Count how many lines of the data below contain the string "agent"; the reply should be that number alone.

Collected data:

================

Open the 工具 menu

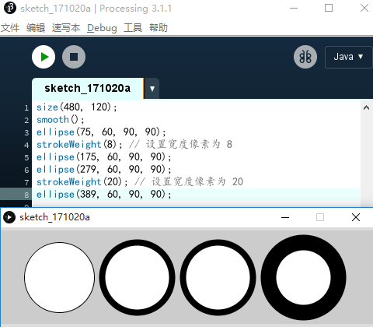(x=133, y=28)
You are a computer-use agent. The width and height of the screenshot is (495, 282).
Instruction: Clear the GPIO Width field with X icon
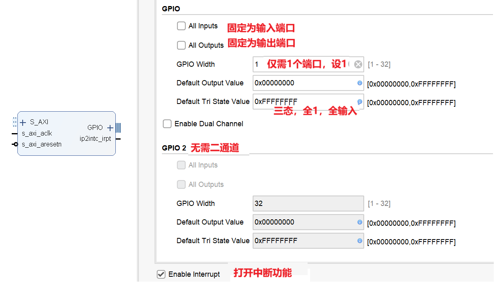(358, 64)
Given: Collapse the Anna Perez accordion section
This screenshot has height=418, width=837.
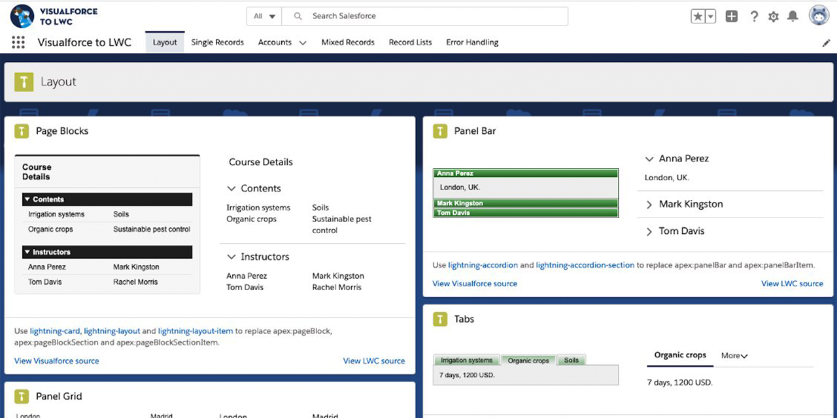Looking at the screenshot, I should [683, 159].
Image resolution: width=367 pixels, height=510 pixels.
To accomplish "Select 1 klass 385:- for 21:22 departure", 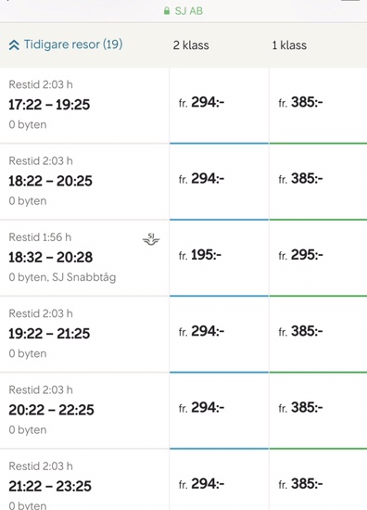I will (318, 480).

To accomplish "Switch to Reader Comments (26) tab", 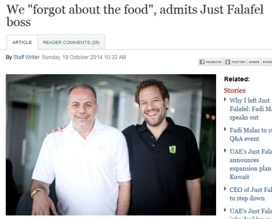I will tap(71, 42).
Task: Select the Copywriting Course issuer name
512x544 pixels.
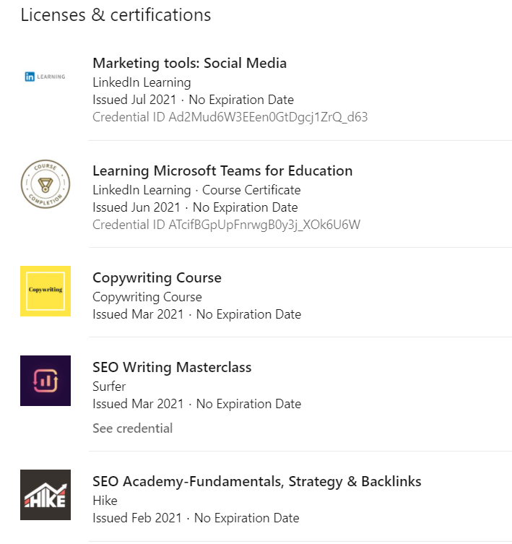Action: [x=147, y=297]

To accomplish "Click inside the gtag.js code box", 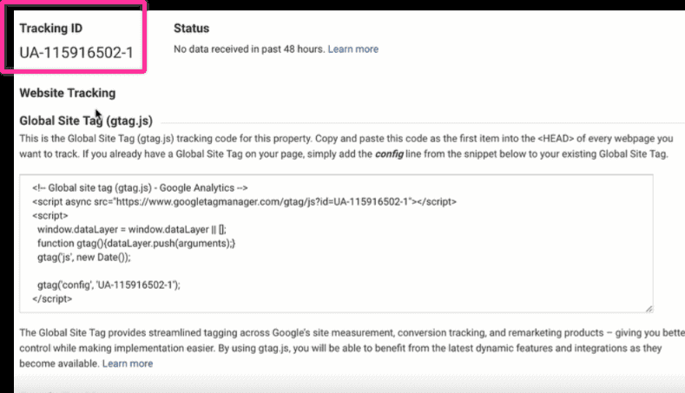I will coord(336,243).
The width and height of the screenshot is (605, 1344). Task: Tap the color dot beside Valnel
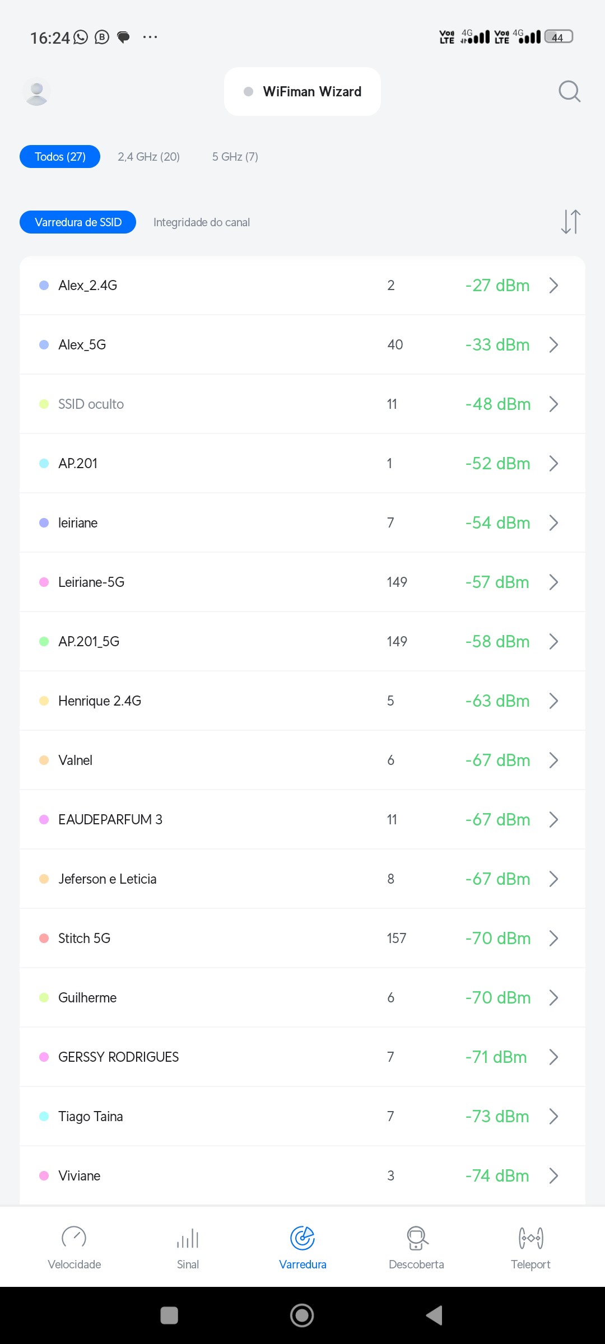coord(44,760)
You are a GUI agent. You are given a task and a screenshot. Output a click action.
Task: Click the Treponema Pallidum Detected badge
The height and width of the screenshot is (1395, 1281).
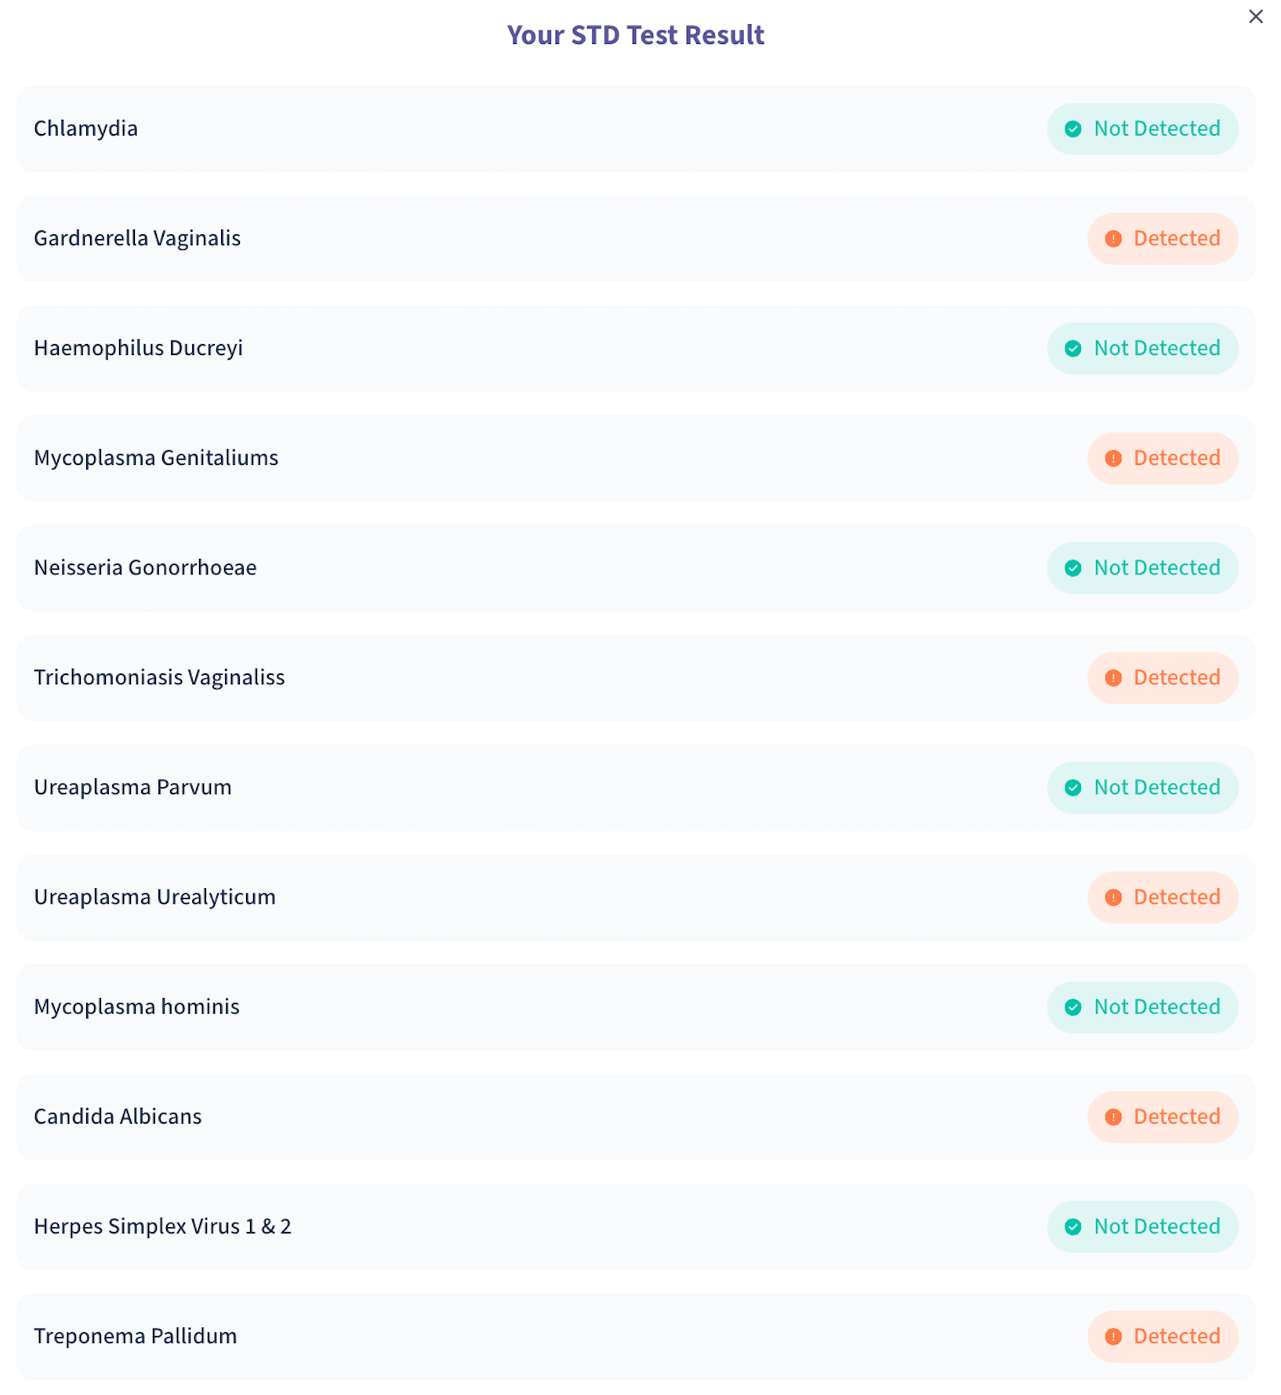tap(1163, 1336)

================

● **Written solution**
2